On en a beaucoup parlé : le Tribunal fédéral, pour la 1ère fois, a, dans un arrêt publié sur son site web le 29.04.2024, entériné la théorie de l’«incapacité de travail limitée à la place de travail» (arbeitsplatzbezogene Arbeitsunfähigkeit) qui agite les esprits (et les juristes) depuis 2010 (cf. Arrêt du Tribunal fédéral 1C_595/2023 du 26.03.2024, présenté et commenté notamment par Werner Gloor, certificat médical à géométrie variable et protection contre le licenciement ; commentaire de l’arrêt du Tribunal fédéral 1C_595/2023, Newsletter DroitDuTravail.ch mai 2024).
La situation, très largement résumée, concernait un travailleur licencié pendant ce que celui-ci considérait être une période de protection au sens de l’art. 336c al. 1 let. b CO, par renvoi de l’art. 6 al. 2 LPers. Le Tribunal administratif fédéral avait rejeté le recours au motif que l’incapacité de travail était limitée à la place de travail, c’est-à-dire qu’il s’agissait, dans le cas d’espèce, d’un syndrome fibromyalgique ainsi qu’une symptomatologie anxiodépressive développés ensuite des griefs de l’employeur formés à son encontre. Le travailleur a recouru au Tribunal fédéral, lequel a rejeté le recours.
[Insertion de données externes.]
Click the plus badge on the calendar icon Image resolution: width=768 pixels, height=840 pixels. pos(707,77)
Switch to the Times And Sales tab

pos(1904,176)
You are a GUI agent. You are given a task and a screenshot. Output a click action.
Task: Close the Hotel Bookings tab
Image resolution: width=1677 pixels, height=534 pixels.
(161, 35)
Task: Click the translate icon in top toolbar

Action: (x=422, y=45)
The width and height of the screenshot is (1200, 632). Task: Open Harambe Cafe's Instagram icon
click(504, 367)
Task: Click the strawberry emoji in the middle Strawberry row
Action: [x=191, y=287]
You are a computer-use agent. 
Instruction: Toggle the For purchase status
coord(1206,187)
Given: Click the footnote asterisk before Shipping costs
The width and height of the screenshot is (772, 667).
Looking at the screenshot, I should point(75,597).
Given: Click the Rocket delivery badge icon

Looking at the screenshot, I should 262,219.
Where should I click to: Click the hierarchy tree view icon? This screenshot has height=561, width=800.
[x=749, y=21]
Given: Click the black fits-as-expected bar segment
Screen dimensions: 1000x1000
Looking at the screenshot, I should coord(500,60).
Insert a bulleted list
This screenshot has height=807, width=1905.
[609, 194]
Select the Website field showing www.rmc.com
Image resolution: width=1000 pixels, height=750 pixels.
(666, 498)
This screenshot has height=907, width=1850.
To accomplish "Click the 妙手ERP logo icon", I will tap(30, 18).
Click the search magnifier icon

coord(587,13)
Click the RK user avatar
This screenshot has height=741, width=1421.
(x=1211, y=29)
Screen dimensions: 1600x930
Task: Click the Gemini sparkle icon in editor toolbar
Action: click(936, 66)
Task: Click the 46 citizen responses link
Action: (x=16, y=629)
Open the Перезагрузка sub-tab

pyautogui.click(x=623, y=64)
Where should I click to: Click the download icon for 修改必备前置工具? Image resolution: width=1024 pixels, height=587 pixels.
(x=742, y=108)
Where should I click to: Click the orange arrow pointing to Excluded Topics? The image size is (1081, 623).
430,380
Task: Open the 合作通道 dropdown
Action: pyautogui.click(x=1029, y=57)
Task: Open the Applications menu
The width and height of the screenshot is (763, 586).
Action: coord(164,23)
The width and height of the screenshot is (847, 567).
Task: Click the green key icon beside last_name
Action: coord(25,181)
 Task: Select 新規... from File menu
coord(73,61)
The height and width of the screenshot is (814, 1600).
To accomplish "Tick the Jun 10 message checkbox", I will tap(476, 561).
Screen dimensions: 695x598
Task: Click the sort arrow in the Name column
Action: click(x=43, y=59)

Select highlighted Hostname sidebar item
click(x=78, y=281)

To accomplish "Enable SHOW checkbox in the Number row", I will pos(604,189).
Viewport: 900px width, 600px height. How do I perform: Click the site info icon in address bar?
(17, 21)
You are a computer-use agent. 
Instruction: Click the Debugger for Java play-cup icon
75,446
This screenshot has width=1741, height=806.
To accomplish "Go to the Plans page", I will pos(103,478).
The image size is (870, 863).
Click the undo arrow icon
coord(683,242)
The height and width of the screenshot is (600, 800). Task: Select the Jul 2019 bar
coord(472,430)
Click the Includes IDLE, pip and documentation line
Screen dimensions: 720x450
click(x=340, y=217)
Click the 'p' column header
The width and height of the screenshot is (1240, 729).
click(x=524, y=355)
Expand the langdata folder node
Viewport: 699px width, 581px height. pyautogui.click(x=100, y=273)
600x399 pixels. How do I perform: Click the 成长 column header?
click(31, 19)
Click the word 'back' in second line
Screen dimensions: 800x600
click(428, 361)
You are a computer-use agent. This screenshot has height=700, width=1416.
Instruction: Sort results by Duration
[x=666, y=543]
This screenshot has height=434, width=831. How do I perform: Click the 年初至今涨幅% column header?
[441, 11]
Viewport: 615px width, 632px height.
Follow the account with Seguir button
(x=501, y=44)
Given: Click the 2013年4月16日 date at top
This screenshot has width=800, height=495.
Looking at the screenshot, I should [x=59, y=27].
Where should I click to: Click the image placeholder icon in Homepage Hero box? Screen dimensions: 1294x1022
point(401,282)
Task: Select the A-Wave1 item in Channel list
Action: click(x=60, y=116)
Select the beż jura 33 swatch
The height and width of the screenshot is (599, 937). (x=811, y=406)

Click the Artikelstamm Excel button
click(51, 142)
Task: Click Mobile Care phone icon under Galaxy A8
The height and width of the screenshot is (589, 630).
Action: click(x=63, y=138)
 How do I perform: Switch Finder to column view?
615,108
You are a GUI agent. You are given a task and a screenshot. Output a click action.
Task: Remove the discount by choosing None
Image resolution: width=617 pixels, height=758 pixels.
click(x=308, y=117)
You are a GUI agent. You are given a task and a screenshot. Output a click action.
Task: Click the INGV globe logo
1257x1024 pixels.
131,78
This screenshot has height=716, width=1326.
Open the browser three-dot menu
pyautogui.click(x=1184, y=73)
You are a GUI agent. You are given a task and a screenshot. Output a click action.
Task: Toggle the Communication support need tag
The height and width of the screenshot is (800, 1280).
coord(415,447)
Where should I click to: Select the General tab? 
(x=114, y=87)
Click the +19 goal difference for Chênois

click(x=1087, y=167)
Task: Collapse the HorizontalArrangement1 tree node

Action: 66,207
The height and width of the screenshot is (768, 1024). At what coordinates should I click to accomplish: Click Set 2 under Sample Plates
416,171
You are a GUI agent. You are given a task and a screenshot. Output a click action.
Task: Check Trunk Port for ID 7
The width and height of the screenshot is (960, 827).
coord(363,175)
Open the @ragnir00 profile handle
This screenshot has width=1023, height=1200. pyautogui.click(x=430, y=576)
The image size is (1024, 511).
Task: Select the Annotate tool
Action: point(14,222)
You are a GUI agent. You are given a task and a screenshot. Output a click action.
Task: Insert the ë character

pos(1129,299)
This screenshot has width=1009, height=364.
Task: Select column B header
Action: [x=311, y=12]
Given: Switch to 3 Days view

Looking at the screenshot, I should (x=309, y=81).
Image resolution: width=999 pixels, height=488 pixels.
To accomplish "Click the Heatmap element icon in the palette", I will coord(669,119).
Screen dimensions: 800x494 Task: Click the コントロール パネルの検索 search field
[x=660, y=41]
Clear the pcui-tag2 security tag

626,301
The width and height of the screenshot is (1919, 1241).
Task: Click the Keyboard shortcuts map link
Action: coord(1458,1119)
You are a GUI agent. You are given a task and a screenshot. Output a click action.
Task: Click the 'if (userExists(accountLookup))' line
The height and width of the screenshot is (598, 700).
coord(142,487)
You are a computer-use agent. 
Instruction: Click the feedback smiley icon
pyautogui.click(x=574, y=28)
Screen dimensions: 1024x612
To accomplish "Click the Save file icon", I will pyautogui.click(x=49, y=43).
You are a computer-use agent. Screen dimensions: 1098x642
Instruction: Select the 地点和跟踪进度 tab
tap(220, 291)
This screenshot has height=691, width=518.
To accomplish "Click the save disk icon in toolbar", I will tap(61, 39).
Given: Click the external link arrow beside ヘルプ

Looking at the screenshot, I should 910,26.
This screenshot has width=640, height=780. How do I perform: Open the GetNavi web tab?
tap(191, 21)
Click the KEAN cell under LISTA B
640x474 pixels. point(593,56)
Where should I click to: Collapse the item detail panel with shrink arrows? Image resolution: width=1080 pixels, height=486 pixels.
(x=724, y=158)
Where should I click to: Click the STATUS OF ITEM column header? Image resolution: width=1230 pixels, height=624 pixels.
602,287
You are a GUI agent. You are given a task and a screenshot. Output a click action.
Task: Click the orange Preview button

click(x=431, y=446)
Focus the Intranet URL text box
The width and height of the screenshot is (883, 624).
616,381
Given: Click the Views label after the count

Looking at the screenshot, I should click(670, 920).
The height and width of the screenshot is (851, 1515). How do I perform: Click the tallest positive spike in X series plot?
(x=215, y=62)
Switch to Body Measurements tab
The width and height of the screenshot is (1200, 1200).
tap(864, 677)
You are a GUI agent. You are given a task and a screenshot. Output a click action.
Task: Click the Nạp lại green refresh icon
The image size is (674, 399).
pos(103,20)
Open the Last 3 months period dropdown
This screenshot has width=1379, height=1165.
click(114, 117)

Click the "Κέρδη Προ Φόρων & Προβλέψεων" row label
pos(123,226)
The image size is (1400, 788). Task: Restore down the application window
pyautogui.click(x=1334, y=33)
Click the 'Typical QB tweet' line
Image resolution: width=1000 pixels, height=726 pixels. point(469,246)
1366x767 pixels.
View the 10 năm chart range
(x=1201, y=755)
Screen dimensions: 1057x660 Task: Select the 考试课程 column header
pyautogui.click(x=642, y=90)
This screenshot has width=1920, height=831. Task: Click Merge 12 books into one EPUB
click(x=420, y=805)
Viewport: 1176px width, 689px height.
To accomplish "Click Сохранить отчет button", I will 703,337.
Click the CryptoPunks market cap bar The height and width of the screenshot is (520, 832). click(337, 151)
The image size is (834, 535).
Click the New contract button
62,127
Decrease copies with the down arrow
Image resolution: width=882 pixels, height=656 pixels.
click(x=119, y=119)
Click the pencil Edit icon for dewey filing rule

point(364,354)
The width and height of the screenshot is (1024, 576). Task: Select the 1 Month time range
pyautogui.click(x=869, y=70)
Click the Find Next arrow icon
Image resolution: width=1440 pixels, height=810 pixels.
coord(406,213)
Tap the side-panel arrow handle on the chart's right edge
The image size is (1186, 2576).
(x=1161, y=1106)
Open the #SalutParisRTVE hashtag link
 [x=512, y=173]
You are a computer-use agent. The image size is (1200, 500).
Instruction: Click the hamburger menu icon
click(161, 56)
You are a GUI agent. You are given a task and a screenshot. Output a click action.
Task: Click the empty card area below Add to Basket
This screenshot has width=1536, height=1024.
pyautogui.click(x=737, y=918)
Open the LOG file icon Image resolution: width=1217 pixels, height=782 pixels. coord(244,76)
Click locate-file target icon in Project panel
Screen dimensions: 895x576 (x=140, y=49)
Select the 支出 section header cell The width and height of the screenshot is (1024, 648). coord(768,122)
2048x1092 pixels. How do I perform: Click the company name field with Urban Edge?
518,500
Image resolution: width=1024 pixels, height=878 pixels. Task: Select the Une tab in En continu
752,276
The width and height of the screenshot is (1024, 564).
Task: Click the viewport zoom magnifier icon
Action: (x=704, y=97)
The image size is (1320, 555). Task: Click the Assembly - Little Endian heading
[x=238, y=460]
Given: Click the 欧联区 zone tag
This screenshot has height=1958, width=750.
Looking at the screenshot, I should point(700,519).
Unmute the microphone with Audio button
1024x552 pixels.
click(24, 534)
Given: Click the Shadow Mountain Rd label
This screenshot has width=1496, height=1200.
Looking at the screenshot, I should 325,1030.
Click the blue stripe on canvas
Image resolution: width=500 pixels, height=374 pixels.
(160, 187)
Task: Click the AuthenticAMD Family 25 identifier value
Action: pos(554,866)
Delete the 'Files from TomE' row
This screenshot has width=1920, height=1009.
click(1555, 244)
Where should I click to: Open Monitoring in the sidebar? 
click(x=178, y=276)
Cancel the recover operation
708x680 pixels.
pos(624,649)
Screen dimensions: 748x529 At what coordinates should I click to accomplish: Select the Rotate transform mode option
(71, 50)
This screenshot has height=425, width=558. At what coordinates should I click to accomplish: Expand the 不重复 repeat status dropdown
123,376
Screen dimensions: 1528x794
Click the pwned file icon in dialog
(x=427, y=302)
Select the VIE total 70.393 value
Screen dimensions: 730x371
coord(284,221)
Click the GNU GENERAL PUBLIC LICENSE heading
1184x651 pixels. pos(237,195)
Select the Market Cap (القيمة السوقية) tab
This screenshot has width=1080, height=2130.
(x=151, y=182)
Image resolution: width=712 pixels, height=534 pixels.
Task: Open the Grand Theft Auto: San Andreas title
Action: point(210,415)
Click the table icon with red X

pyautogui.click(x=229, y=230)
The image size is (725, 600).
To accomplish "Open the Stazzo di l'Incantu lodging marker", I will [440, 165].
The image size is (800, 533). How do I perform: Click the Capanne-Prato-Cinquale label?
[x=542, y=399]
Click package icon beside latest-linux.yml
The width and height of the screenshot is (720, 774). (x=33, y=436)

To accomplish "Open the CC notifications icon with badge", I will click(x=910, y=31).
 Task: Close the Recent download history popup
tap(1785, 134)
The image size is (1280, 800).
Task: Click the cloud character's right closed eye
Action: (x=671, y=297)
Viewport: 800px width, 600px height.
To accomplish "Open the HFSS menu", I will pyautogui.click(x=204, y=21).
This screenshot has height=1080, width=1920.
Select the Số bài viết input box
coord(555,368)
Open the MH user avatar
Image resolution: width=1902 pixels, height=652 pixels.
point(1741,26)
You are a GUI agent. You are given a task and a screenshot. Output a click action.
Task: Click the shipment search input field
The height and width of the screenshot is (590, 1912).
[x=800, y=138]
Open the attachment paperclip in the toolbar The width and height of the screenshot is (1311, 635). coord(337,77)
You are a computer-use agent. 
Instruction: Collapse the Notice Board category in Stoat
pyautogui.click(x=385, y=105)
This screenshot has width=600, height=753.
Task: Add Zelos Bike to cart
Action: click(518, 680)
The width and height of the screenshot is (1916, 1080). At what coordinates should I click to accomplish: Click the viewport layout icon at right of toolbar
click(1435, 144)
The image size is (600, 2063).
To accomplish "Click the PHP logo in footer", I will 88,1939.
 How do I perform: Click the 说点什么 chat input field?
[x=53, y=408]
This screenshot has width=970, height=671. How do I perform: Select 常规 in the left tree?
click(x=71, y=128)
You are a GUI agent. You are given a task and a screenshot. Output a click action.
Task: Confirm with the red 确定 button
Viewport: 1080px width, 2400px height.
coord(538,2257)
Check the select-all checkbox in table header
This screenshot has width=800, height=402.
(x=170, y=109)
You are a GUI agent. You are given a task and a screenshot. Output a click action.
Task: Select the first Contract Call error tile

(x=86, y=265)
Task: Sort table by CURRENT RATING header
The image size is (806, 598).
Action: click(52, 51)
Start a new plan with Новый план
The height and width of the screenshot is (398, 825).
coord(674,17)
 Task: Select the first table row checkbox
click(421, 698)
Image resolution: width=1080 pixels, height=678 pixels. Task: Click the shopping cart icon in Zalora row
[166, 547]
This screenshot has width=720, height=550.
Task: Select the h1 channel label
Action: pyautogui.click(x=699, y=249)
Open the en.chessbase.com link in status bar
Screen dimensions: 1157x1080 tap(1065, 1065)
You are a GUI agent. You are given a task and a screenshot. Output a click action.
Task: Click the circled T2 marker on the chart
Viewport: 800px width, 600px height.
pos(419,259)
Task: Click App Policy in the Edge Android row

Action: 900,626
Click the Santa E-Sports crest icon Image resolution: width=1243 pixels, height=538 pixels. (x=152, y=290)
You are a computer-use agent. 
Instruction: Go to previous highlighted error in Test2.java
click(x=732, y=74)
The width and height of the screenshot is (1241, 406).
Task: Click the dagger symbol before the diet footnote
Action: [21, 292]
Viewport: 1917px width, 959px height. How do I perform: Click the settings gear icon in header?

La question est tranchée donc, même si elle soulève d’importantes questions de forme et de fond résumées par Gloor.
Il conviendra, pour les parties à un litige de droit du travail, d’être attentif.
Le travailleur devra faire attention au contenu des certificats et attestations qu’il recevra de son médecin afin de faire la preuve de son incapacité de travail. On souhaitera ainsi bien du plaisir au justiciable qui objecterait que l’incapacité de travail serait certes causée par l’employeur mais qu’elle déploierait des effets erga omnes. Par ailleurs il appartiendra à l’employeur de faire valoir sans attendre son avis s’il considère que l’incapacité de travail est limitée à la place de travail et donc que la protection de l’art. 336c al. 1 let. b CO ne s’appliquerait pas.
Oserait-on remarquer que l’on se trouve, à nouveau, dans un cas où le Tribunal fédéral, voulant simplifier la résolution des litiges, va en fait les compliquer grandement en pratique…
Mais comme le disait Gloor dans son commentaire, Roma locuta, causa finita.